Exercise prompt: Continue the passage on a proposed "psychoskeptic mode" for readthesequences.com, starting right after its last sentence.

Source passage:
◆ ◆ ◆ ◆

It so happens that I’ve given some thought to this question.
I had the idea (while reading yet another of the innumerable discussions of the replication crisis) of adding, to readthesequences.com, a “psychoskeptic mode” feature—where you’d click a button to turn on said mode, and then on every page you visited, you’d see every psychology-related claim red-penned (with, perhaps, annotations or footnotes detailing the specific reasons for skepticism, if any).
Doing this would involve two challenges, one informational and one technical; and, unfortunately, the former is more tedious and also more important.
The informational challenge is simply the fact that someone would have to go through every single essay in the Sequences, and note which specific parts of the post—which paragraphs, which sentences, which word ranges—constituted claims of scientific (and, in this case specifically, psychological) fact. Quite a tedious job, but without this data, the whole project is moot.

◆ ◆ ◆ ◆

Provided material:
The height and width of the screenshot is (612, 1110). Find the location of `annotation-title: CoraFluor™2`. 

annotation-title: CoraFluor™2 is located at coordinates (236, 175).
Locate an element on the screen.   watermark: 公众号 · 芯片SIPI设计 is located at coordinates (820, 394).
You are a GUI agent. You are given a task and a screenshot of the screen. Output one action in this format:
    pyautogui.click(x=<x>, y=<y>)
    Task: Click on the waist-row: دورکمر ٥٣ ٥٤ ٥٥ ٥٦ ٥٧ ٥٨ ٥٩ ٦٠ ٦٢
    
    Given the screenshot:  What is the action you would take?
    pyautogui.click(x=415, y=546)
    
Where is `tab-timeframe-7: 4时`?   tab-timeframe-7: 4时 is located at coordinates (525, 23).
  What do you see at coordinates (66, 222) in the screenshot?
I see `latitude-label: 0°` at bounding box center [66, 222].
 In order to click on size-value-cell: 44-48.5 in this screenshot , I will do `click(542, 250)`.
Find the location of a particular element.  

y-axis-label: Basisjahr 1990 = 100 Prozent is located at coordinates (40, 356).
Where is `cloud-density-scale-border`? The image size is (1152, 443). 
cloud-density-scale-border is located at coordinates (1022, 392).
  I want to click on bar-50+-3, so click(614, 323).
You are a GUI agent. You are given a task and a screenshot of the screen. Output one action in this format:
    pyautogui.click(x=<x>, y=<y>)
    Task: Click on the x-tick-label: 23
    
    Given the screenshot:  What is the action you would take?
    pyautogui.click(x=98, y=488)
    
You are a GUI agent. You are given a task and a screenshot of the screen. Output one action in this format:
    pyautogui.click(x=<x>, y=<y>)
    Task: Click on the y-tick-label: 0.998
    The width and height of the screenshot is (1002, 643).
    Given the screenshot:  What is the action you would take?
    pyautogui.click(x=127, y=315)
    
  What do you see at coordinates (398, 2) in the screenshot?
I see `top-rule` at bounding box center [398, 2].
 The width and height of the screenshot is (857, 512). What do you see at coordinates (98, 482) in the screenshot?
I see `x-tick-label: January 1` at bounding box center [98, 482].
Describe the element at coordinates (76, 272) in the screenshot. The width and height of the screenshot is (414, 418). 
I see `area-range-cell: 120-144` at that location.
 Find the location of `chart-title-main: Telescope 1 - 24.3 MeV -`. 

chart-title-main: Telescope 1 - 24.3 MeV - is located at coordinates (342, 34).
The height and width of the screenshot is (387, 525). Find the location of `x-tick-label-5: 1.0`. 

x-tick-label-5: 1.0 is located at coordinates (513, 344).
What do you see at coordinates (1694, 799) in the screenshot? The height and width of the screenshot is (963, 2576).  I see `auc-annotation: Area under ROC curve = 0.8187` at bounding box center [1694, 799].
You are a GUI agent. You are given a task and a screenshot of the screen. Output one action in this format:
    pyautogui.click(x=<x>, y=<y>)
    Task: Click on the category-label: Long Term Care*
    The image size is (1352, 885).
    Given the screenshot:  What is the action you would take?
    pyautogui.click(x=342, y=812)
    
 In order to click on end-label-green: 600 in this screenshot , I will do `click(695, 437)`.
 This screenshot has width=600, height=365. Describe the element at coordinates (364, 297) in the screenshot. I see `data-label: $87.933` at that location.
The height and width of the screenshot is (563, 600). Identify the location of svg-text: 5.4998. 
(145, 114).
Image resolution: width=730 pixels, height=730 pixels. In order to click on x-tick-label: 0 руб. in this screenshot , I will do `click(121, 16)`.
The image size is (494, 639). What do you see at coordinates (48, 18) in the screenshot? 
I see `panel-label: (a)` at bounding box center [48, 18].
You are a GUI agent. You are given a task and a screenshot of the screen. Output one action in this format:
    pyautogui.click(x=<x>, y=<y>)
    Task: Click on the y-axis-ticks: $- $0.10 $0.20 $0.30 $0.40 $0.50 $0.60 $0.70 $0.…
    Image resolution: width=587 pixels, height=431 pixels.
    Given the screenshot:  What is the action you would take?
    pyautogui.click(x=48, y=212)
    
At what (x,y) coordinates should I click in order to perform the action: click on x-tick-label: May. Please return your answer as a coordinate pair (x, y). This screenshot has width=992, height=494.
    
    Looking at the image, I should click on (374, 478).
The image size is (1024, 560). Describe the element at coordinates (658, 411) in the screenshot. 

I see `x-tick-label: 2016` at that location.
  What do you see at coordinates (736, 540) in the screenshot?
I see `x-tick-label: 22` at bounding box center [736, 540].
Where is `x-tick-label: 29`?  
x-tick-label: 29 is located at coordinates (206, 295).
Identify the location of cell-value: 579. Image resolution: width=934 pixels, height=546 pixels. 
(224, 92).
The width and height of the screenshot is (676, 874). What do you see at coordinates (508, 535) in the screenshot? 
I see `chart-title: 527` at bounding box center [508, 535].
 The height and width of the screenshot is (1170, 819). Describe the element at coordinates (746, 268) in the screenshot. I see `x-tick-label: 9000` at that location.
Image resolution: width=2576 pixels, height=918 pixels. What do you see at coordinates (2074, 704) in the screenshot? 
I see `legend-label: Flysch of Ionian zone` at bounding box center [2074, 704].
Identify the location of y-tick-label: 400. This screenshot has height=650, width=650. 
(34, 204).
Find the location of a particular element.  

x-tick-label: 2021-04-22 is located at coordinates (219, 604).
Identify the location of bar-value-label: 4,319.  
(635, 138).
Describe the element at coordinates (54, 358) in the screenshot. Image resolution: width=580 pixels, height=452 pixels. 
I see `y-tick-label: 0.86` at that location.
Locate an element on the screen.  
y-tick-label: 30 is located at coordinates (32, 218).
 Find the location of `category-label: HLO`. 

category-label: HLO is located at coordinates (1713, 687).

◆ ◆ ◆ ◆

Answer box:
The technical challenge consists first of actually inserting the appropriate markup into the source files (still tedious, but a whole order of magnitude less so) and implementing the toggle feature and the UI for it (trivial on both counts).
(And that’s just for claims of fact, per se! It would be a whole additional informational challenge to identify parts of the reasoning in each essay, and conclusions, which depended in some way on those claims. That may be too ambitious for now; I’d be happy if the basic version of my idea could be implemented.)
Now, if there’s community interest in such a project, I can, with relative ease, put together a simple platform for crowdsourcing the informational challenge (it would be something as simple as adding “talk pages” to readthesequences.com, or something along these lines, which would not be terribly difficult to do). Or, alternatively, I would be more than happy to lend advice and support to some similar effort by you (i.e., the LessWrong team), or anyone else.
The question is whether this is worth doing at all, and what we can reasonably expect the result to be. Are the Sequences worth updating in this sort of way? I genuinely don’t know (even though, as I’ve said many times, I consider them to be a supremely useful and excellent body of writing).
I don’t think just tagging the claims would be very valuable. To be valuable the website would need to provide information about how well the particular claim holds up.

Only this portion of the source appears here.